Quand The Crow atteint enfin son paroxysme, ce qui prend un temps considérable, Sanders fait presque en sorte que cela en vaille la peine. Eric ne peut pas mourir et il peut guérir de n’importe quelle blessure, mais il ressent toujours la douleur. Cela fait mal de repousser son intestin grêle dans son estomac. Cela fait mal de se faire percer les tympans. Cela fait mal de se faire poignarder la poitrine avec une épée de samouraï. Le soi-disant « facteur de guérison » dont bénéficient les super-héros comme Deadpool et Wolverine peut souvent nuire à leurs scènes de combat, car on a l’impression que rien n’est en jeu – ces deux-là s’y mettent comme des Looney Tunes. Les cinéastes de The Crow, bien qu’ils aient raté presque tout le reste, ont résolu ce problème : Eric ne mourra peut-être pas s’il est blessé, mais il souffrira, et personne ne le souhaite.
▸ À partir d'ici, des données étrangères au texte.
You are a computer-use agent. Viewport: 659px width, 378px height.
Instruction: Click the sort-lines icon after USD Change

C'est aussi un plaisir désarmant de voir un héros d'action sans aucune compétence particulière. Eric survit à ses affrontements violents grâce à sa seule endurance, comme le boxeur dans « The Harder They Fall » de Mark Robson. Tout ce que notre héros a à faire, c'est de persévérer jusqu'à ce que ses adversaires commettent une erreur, ce qui le rend plus sympathique. C'est un type ordinaire plongé dans une situation bizarre.
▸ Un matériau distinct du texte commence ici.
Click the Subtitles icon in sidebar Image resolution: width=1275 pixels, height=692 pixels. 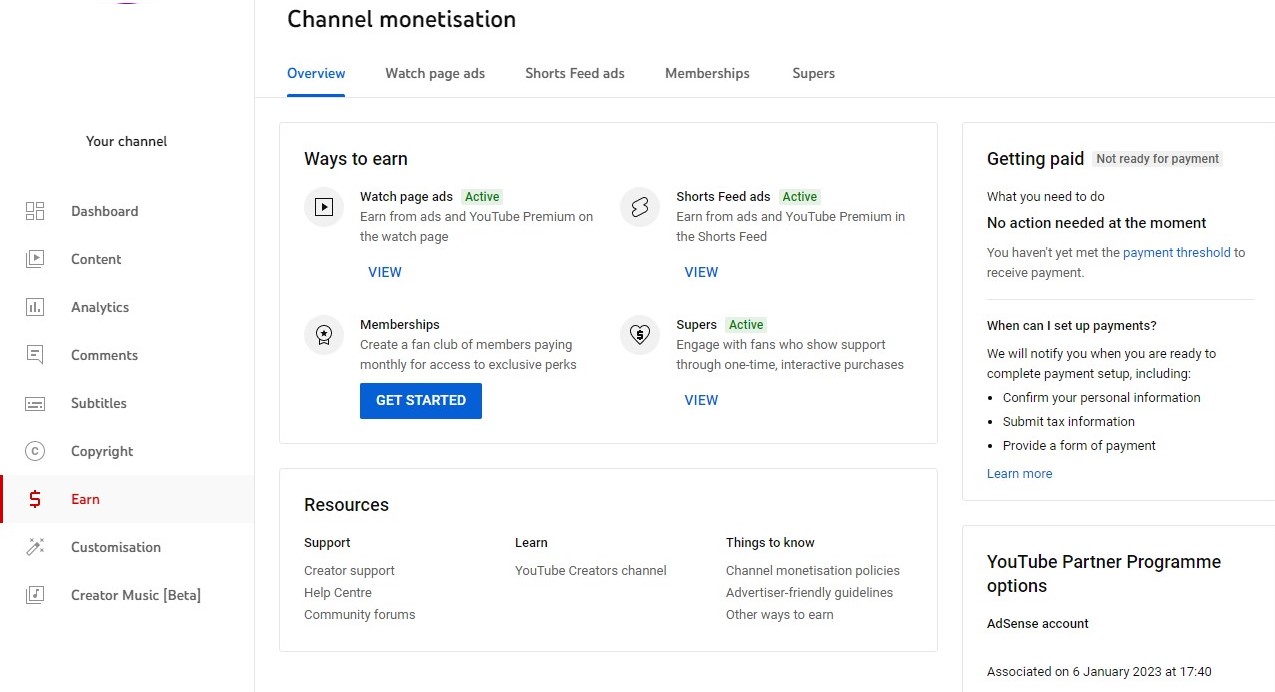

Tout cela pourrait faire que « The Crow » mérite d'être recommandé pour la violence seule, sauf qu'il n'y en a pas autant qu'on pourrait le penser, et l'exécution des exécutions d'Eric peut être déconcertante. Il y a une scène centrale dans un opéra où Eric assassine brutalement des dizaines d'agents de sécurité, ce qui est agréablement démesuré et horrible, mais cela dure si longtemps qu'on commence à se demander s'il tue un parcelle des gens qui travaillent dans cet opéra, et ils ne peuvent pas tous être méchant, n'est-ce pas ? Certains de ces types essaient sûrement d'arrêter un maniaque meurtrier qui est entré dans le hall et a commencé à poignarder des gens ? Et à quel point ces chanteurs d'opéra sont-ils bruyants pour couvrir d'innombrables coups de feu ? Et comment Eric a-t-il pu entrer là-dedans avec une épée dans les mains, sans billet ? A-t-il tué le contrôleur de billets aussi ? Le contrôleur de billets est-il également méchant ? Quel genre de mal un contrôleur de billets peut-il faire ?
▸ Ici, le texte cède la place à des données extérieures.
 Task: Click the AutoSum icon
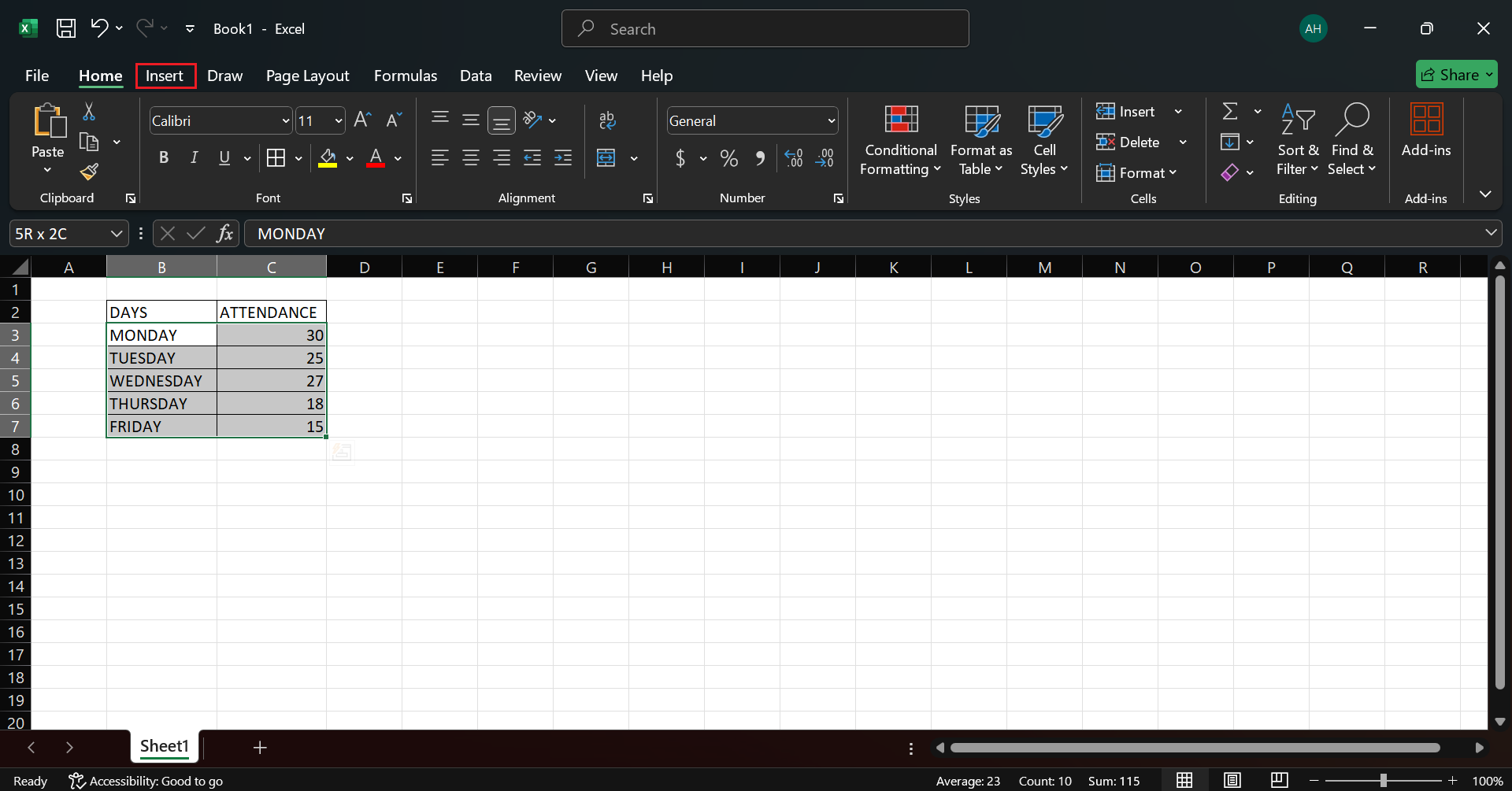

Et à bien y penser, pourquoi un milliardaire maléfique et immortel se donne-t-il tant de mal à cause d'une vidéo prise par un toxicomane au téléphone portable ? Vous me dites que l'émissaire de Satan sur Terre n'a accès à aucun bon avocat ?
Quand on étouffe la simplicité émotionnelle d'une histoire comme « The Crow » pour mettre l'accent sur l'intrigue, il faut que celle-ci ait du sens. Et ce n'est pas le cas. L'histoire est régie par des règles déroutantes et une chronologie vague, et rien ne semble plus avoir d'importance. Ce remake comprend l'idée de base de l'histoire originale, mais pas ce qui la faisait fonctionner, et même s'il est parfois assez loufoque pour être divertissant, il s'agit en fin de compte d'un jeu pour les oiseaux.
« The Crow » sort en exclusivité dans les salles le vendredi 23 août.